Background: In Parkinson disease (PD), the benefit of levodopa therapy becomes less marked over time, perhaps because degeneration of nigrostrial neurons causes progressive loss of aromatic l-amino acid decarboxylase (AADC), the enzyme that converts levodopa into dopamine. In a primate model of PD, intrastriatal infusion of an adeno-associated viral type 2 vector containing the human AADC gene (AAV-hAADC) results in robust response to low-dose levodopa without the side effects associated with higher doses. These data prompted a clinical trial.

Methods: Patients with moderately advanced PD received bilateral intraputaminal infusion of AAV-hAADC vector. Low-dose and high-dose cohorts (5 patients in each) were studied using standardized clinical rating scales at baseline and 6 months. PET scans using the AADC tracer [(18)F]fluoro-L-m-tyrosine (FMT) were performed as a measure of gene expression.

Results: The gene therapy was well tolerated, but 1 symptomatic and 2 asymptomatic intracranial hemorrhages followed the operative procedure. Total and motor rating scales improved in both cohorts. Motor diaries also showed increased on-time and reduced off-time without increased "on" time dyskinesia. At 6 months, FMT PET showed a 30% increase of putaminal uptake in the low-dose cohort and a 75% increase in the high-dose cohort.

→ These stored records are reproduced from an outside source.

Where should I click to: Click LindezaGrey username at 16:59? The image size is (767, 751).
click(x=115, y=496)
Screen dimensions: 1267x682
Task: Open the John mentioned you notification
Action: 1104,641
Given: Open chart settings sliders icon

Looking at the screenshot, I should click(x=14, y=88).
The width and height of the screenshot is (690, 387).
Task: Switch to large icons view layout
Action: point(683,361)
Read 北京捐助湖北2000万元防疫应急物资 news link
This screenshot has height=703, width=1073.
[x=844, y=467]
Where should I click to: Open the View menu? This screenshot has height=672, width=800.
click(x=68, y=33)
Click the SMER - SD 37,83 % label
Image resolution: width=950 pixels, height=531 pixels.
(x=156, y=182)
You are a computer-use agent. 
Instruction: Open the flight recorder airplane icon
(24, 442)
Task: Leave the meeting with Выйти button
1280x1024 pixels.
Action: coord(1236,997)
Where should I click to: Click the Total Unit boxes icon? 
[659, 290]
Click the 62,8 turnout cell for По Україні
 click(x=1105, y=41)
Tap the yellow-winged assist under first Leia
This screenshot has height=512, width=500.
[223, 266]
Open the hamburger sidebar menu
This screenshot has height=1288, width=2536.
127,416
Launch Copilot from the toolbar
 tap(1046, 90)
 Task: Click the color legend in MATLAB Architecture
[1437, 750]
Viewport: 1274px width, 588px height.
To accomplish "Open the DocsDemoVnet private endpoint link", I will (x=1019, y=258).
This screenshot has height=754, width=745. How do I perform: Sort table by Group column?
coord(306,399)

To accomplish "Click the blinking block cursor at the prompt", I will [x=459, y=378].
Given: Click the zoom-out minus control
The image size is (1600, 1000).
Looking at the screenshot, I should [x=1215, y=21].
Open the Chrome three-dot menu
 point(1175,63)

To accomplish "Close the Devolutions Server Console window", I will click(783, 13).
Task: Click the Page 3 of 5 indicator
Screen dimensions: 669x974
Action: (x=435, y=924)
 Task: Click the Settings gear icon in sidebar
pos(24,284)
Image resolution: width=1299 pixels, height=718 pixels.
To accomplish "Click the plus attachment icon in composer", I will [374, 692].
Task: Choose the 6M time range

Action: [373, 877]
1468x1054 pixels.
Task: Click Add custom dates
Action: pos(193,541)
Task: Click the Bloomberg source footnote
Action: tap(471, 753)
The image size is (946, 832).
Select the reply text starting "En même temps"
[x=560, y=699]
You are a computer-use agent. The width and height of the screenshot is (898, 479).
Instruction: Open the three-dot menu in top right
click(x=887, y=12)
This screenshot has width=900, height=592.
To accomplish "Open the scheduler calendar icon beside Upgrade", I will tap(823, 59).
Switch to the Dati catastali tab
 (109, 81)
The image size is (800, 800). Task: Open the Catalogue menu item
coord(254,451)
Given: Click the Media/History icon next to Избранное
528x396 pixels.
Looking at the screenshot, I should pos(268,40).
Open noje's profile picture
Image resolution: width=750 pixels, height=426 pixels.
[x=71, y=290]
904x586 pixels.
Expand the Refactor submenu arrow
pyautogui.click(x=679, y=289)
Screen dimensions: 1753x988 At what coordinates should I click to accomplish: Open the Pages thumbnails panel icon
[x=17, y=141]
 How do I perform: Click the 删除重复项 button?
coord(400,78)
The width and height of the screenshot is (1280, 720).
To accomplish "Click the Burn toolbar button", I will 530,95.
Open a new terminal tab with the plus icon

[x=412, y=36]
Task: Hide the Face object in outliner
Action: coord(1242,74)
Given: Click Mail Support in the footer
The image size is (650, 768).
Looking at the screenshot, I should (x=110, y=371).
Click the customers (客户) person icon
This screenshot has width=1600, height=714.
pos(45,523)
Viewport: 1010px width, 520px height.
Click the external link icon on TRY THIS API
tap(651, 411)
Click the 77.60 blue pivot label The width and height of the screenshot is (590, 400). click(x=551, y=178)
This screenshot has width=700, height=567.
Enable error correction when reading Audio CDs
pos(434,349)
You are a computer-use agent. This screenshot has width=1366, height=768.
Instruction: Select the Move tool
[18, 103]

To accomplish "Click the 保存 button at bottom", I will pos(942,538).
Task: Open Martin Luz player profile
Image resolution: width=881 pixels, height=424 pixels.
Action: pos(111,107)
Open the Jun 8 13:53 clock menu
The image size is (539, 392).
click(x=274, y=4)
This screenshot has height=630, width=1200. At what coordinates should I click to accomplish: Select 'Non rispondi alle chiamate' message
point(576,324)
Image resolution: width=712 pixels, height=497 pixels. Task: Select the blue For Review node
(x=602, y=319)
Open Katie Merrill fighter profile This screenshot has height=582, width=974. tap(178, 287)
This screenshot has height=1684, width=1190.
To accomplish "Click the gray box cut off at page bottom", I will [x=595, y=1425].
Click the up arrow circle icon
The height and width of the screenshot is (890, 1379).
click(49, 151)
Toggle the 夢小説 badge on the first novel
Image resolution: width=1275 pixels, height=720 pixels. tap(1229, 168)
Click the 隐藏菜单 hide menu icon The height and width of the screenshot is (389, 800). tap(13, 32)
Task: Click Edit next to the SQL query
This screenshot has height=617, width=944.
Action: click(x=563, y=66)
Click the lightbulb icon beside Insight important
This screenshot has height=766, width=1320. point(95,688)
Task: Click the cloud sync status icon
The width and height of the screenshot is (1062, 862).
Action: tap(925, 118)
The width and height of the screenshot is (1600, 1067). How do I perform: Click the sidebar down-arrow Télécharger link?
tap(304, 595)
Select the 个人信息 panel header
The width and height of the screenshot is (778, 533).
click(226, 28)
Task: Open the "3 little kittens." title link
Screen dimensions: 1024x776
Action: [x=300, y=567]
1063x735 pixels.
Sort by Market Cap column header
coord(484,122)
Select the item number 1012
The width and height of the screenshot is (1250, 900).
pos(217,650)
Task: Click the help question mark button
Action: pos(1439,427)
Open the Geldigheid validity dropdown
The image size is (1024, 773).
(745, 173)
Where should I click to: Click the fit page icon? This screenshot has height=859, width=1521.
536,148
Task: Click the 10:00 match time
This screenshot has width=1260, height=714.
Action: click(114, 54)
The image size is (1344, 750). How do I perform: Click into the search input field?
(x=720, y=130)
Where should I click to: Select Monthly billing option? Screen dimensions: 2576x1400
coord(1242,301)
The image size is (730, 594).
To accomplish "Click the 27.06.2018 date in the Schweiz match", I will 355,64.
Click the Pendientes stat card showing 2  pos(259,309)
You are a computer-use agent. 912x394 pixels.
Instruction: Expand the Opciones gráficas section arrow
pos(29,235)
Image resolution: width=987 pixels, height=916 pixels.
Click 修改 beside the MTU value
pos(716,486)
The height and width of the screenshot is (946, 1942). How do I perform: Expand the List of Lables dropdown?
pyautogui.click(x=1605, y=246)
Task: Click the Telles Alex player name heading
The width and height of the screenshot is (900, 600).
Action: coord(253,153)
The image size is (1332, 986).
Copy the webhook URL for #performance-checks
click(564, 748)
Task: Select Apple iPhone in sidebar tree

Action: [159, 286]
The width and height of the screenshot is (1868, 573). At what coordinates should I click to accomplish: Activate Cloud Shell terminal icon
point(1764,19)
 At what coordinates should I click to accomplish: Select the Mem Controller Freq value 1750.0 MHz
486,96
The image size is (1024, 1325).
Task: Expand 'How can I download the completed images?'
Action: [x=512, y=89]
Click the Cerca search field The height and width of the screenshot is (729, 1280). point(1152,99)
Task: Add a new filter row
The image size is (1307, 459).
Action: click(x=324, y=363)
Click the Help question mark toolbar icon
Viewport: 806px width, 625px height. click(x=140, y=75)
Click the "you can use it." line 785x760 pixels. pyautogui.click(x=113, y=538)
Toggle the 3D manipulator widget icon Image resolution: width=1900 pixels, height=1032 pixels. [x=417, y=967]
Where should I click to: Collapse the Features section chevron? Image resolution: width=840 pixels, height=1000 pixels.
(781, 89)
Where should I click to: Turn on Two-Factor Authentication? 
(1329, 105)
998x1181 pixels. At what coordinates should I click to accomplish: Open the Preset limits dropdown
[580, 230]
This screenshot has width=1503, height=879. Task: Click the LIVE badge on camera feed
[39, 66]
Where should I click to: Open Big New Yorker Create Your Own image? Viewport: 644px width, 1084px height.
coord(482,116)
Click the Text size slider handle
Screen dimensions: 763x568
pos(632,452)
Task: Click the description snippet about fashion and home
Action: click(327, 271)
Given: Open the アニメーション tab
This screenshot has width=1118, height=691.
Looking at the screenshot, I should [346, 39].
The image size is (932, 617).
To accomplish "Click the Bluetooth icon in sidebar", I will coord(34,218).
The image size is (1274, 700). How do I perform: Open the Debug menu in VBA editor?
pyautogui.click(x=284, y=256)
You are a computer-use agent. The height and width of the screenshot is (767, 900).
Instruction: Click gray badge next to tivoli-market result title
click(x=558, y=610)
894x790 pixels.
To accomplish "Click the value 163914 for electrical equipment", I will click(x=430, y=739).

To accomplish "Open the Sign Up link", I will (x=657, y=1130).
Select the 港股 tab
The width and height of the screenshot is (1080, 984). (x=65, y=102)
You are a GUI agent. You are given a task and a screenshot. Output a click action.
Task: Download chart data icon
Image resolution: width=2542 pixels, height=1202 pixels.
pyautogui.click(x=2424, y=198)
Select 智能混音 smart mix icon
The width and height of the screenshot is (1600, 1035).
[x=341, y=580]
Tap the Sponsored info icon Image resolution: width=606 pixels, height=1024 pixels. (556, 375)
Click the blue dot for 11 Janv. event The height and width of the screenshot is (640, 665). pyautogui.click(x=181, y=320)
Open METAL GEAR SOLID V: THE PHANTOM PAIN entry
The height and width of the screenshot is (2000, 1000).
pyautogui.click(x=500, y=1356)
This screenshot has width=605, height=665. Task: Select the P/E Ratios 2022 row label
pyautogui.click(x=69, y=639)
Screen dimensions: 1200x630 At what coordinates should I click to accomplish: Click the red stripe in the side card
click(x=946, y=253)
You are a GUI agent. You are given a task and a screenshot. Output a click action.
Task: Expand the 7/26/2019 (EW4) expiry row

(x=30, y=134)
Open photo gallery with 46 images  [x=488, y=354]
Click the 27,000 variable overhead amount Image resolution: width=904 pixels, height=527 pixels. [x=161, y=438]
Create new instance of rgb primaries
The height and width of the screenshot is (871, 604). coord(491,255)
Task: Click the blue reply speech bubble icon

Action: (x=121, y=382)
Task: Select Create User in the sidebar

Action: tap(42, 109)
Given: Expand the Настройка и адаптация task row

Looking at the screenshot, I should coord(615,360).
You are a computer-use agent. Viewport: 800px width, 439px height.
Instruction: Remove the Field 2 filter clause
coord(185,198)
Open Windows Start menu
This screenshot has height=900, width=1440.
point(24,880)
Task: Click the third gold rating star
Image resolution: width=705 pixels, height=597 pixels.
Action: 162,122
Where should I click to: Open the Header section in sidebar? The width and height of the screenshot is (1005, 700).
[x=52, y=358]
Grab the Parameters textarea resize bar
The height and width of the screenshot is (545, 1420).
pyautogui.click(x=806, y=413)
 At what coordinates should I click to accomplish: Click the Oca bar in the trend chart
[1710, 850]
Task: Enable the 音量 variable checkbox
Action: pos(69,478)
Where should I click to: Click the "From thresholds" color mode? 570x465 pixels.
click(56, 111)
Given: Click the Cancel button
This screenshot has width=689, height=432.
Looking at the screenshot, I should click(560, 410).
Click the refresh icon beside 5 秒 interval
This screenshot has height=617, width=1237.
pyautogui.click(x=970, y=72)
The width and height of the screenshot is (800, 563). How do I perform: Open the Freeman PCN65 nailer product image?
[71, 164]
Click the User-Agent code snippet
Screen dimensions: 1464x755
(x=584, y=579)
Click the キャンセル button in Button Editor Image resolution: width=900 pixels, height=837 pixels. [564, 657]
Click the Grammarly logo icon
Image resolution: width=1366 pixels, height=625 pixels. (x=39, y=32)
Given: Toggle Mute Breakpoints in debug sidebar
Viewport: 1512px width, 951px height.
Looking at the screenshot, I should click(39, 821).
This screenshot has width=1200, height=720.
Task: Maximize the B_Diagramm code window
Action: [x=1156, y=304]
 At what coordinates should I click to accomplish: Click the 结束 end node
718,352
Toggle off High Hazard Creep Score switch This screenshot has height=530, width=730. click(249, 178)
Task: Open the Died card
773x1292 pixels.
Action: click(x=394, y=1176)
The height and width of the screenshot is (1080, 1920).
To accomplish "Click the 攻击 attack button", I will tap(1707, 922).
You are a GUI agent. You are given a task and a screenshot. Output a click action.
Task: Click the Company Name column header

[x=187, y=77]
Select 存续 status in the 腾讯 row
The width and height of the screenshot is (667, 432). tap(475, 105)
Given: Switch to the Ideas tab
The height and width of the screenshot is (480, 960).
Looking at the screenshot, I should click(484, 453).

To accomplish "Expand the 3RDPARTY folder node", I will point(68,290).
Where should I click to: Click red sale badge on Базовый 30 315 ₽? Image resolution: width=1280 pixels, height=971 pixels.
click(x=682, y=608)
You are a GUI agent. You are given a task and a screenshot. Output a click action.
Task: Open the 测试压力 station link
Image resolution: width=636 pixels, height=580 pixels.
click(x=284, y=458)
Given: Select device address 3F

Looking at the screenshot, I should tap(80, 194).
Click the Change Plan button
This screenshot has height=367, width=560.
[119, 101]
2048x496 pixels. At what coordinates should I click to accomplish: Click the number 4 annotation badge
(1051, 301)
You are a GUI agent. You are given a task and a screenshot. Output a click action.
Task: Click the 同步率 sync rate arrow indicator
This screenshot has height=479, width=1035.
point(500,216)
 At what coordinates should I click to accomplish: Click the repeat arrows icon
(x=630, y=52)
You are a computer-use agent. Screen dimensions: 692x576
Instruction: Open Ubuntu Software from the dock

Conclusion: This study provides class IV evidence that bilateral intrastriatal infusion of adeno-associated viral type 2 vector containing the human AADC gene improves mean scores on the Unified Parkinson's Disease Rating Scale by approximately 30% in the on and off states, but the surgical procedure may be associated with an increased risk of intracranial hemorrhage and self-limited headache.

Figures

Figure 1 Total and motor UPDRS scores for individual patients at baseline and 6 months after treatment in both the on- and off-states UPDRS = Unified Parkinson’s Disease Rating Scale.

Figure 2 Time spent in different motor states at baseline and at 3 and 6 months postoperatively BL = baseline.

Figure 3 Plot showing change in FMT uptake of both putamens (mean ± SEM) over time for each cohort These improvements were significant for both the low-dose (1 month, p = 0.02; 6 months, p = 0.009) and high-dose (1 month, p = 0.007; 6 months, p = 0.004) cohorts. FMT = [18F]fluoro-l-m-tyrosine.